* [Hedefler]:
A: Kuşaklar hakkındaki okuma metninde, gündeme gelen farklı yeni sorunlara örnek olarak verilen durumları sıralayın.
B: Kuşaklar hakkındaki okuma metninde "Gençler öfkeli hem" sözlerinden "perişan etmiş durumda." sözlerine kadar her şeyi, "İşsizlik" yerine "Pahalılık" yazarak güncelleyin ve lütfen yeniden verin.

Abbas Güçlü

Abbas Güçlü

aguclu@milliyet.com.tr

Tüm Yazıları

Kuşaklar arasında eskiden derin görüş ayrılıkları vardı. Küresel ve özellikle de dijital dünyayla birlikte çok şey değişti. Hele ki sosyal medyadan sonra… 

Dünyanın hemen her yerinde, her kuşaktan olmasa da birbirine yakın kuşakların pek çoğu aynı anda, aynı görüntüleri paylaşıp, aynı tasa ve sevinçleri yaşıyorlar.

Parmakları henüz tuşla tanışmayanların oranı, düne göre çok daha az. Akıllı telefon ve internet girmeyen ev ya da kurum yok gibi.

Peki, kuşaklar arası çatışma ve tüm sorunlar ortadan kalktı mı? Evet demek mümkün değil. Tamam katı bakış açıları değişti ama farklı yeni sorunlar gündeme geldi. Örneğin tolerans yok oldu! Gerginlik arttı. Güven erozyonu tavan yaptı! 

Haberin Devamı

Öfkeli kuşak 

Gençler öfkeli hem de çok öfkeliler. Haksızlar mı? Hayır. Peki öfkeli olan sadece onlar mı? Hayır! 

Hemen herkesin, her konudaki tahammül sınırları altüst olmuş durumda. Kendimize yapılmasını istemediğimiz ne varsa, onu başkalarına yapıyoruz! Sabır sınırlarının zorlanması sadece ekonomik mi? Çok önemli bir etken ama sadece ekonomiye bağlamak abartılı olur. İşsizlik sinirleri germiş olabilir mi? Fazlasıyla gerdi. Sadece kendilerini değil ailelerini de perişan etmiş durumda.

* [Veri Kesitleri]:
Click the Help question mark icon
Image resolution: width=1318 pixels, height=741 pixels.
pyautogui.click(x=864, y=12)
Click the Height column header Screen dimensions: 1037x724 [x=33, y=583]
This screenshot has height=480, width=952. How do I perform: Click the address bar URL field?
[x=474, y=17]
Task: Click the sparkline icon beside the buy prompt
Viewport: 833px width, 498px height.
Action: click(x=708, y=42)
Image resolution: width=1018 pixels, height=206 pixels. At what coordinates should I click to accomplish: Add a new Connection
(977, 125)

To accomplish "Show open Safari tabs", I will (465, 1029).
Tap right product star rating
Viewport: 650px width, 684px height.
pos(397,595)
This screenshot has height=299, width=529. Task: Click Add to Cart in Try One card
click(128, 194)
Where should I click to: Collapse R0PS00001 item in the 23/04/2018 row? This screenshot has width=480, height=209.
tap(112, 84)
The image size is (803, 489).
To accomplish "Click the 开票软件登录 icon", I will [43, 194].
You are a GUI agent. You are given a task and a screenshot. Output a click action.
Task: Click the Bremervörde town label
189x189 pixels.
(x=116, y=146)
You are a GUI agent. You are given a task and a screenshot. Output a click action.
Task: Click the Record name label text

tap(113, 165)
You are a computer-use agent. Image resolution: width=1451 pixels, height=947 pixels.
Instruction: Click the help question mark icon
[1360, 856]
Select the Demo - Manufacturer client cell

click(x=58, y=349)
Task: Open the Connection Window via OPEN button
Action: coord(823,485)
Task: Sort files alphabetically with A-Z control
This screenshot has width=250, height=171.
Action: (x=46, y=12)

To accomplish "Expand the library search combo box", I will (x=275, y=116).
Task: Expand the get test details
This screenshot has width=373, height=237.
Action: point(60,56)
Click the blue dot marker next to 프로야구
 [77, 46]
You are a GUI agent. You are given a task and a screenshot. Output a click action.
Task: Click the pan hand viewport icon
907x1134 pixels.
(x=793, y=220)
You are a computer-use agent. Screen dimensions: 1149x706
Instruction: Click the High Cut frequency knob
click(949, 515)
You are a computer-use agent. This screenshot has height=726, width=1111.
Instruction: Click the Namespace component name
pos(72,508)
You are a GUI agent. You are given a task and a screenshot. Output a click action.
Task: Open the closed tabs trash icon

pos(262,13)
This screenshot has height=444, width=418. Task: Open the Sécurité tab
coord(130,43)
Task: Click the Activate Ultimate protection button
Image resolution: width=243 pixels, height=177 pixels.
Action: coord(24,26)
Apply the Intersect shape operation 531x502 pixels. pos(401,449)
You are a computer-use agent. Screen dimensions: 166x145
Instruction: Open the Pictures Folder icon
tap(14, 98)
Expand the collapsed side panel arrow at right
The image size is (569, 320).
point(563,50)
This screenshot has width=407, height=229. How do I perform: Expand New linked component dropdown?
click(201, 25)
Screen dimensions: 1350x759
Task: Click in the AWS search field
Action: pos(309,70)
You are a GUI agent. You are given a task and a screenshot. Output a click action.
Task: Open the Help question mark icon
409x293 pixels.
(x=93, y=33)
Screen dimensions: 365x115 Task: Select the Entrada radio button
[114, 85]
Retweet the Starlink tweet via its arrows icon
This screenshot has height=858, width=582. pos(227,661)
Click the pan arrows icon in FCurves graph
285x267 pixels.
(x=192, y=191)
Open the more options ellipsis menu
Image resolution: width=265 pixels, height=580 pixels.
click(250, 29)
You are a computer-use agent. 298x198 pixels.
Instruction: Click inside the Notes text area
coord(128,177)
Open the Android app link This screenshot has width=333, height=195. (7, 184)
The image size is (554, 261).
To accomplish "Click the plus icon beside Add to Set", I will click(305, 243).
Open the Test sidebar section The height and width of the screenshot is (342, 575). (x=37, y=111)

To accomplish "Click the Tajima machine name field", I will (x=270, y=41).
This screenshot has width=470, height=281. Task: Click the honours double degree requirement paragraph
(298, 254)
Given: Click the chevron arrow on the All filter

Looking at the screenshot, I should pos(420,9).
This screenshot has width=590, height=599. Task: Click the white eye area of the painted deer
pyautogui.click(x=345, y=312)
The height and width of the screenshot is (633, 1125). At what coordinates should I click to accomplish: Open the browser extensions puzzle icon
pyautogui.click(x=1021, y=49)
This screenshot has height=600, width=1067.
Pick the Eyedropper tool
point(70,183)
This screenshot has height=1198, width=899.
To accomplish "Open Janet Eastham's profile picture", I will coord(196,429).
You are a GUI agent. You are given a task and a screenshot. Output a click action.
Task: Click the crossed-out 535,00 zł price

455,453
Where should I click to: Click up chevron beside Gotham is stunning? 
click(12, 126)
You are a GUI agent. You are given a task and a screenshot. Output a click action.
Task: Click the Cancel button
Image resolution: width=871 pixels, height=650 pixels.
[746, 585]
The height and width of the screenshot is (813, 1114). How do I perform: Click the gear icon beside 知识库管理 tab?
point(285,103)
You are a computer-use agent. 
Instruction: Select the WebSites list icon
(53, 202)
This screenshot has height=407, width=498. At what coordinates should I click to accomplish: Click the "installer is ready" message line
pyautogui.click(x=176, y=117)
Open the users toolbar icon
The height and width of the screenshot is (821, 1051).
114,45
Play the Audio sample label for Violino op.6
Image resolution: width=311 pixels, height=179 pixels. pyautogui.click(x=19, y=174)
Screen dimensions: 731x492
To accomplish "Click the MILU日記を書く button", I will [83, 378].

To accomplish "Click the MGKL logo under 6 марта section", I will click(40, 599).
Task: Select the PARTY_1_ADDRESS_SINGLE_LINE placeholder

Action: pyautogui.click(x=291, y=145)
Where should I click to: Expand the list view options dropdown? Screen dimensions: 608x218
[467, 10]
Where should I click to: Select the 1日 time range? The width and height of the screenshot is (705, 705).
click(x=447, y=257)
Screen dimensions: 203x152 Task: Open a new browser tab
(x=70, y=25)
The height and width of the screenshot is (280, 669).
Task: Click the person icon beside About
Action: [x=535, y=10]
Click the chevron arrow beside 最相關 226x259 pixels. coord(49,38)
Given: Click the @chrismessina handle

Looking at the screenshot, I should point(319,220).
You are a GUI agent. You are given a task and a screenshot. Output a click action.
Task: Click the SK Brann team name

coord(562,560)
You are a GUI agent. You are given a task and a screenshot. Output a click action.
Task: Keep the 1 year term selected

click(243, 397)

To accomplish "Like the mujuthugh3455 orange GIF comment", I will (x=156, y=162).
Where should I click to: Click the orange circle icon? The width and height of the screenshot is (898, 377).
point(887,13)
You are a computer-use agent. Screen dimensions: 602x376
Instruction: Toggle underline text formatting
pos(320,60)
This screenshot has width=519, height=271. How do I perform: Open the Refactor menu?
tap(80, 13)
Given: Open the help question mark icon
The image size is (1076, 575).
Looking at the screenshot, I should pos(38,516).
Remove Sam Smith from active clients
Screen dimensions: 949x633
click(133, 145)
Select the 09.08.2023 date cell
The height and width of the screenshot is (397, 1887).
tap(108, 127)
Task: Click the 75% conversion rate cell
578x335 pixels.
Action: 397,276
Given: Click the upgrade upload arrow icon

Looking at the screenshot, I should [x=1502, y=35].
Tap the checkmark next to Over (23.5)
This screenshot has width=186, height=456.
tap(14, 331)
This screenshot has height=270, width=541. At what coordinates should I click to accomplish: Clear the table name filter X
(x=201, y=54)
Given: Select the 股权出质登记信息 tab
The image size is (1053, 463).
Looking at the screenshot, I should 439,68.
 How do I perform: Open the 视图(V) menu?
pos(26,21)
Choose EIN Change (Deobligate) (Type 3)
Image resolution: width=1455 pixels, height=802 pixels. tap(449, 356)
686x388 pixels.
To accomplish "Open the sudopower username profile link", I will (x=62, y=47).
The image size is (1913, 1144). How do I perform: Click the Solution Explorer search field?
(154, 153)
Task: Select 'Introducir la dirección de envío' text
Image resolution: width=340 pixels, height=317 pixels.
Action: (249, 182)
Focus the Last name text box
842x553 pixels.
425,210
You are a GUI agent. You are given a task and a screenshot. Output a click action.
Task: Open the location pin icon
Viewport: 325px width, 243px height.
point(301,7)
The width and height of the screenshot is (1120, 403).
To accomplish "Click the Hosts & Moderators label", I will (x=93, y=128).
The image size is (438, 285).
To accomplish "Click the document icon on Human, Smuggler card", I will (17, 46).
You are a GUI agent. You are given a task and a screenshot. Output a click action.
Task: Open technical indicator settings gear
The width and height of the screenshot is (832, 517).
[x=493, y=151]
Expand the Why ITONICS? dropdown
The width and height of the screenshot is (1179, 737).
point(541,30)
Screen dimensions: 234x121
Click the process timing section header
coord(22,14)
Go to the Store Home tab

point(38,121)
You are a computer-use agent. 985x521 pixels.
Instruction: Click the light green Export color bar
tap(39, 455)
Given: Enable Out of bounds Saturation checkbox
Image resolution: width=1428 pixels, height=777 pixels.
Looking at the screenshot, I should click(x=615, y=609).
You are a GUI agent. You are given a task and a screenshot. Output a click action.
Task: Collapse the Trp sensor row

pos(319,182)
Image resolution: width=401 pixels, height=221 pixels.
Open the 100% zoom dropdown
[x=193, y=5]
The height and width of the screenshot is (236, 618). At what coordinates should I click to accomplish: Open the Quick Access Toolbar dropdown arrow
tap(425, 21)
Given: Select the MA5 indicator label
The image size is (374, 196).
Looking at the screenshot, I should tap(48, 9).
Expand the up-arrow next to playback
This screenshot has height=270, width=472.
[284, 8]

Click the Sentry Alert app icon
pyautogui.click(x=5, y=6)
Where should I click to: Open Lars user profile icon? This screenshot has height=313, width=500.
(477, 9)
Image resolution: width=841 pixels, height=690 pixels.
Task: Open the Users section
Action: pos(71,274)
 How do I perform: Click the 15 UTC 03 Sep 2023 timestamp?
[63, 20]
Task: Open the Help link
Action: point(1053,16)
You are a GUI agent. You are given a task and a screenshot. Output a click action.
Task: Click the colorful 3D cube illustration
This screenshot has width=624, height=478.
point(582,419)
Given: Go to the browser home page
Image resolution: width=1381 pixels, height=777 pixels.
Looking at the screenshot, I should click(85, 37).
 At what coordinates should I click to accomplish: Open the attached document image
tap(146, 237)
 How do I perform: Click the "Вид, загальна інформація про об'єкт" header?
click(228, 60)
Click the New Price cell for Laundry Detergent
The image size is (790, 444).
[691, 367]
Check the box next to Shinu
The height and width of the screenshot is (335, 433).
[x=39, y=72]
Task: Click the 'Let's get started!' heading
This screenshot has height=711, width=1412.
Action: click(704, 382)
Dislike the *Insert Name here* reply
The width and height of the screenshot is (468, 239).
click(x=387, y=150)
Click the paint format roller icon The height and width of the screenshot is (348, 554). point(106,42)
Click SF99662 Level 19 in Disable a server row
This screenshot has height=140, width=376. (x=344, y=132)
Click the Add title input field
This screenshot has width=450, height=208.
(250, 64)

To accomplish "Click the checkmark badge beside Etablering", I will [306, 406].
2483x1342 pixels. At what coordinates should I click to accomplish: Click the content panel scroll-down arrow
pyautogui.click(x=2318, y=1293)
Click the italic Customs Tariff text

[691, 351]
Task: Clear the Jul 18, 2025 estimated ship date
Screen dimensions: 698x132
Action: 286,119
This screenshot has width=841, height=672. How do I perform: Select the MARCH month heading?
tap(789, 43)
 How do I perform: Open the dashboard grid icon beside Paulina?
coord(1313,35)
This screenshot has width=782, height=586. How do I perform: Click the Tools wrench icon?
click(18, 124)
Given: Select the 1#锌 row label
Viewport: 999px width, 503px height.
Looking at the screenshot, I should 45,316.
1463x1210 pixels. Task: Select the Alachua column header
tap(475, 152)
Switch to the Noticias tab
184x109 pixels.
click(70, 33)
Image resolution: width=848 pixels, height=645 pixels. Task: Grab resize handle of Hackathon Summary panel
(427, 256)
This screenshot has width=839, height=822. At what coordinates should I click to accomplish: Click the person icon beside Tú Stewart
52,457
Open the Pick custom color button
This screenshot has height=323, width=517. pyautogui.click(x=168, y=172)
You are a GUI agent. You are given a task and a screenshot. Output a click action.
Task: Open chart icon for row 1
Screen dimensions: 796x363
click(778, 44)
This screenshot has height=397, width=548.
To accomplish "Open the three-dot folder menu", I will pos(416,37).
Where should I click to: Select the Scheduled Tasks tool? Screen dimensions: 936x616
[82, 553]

* [Çözümlü Yanıtlar]:
A:
- Tolerans yok oldu.
- Gerginlik arttı.
- Güven erozyonu tavan yaptı.

B:
Gençler öfkeli hem de çok öfkeliler. Haksızlar mı? Hayır. Peki öfkeli olan sadece onlar mı? Hayır! 

Hemen herkesin, her konudaki tahammül sınırları altüst olmuş durumda. Kendimize yapılmasını istemediğimiz ne varsa, onu başkalarına yapıyoruz! Sabır sınırlarının zorlanması sadece ekonomik mi? Çok önemli bir etken ama sadece ekonomiye bağlamak abartılı olur. Pahalılık sinirleri germiş olabilir mi? Fazlasıyla gerdi. Sadece kendilerini değil ailelerini de perişan etmiş durumda.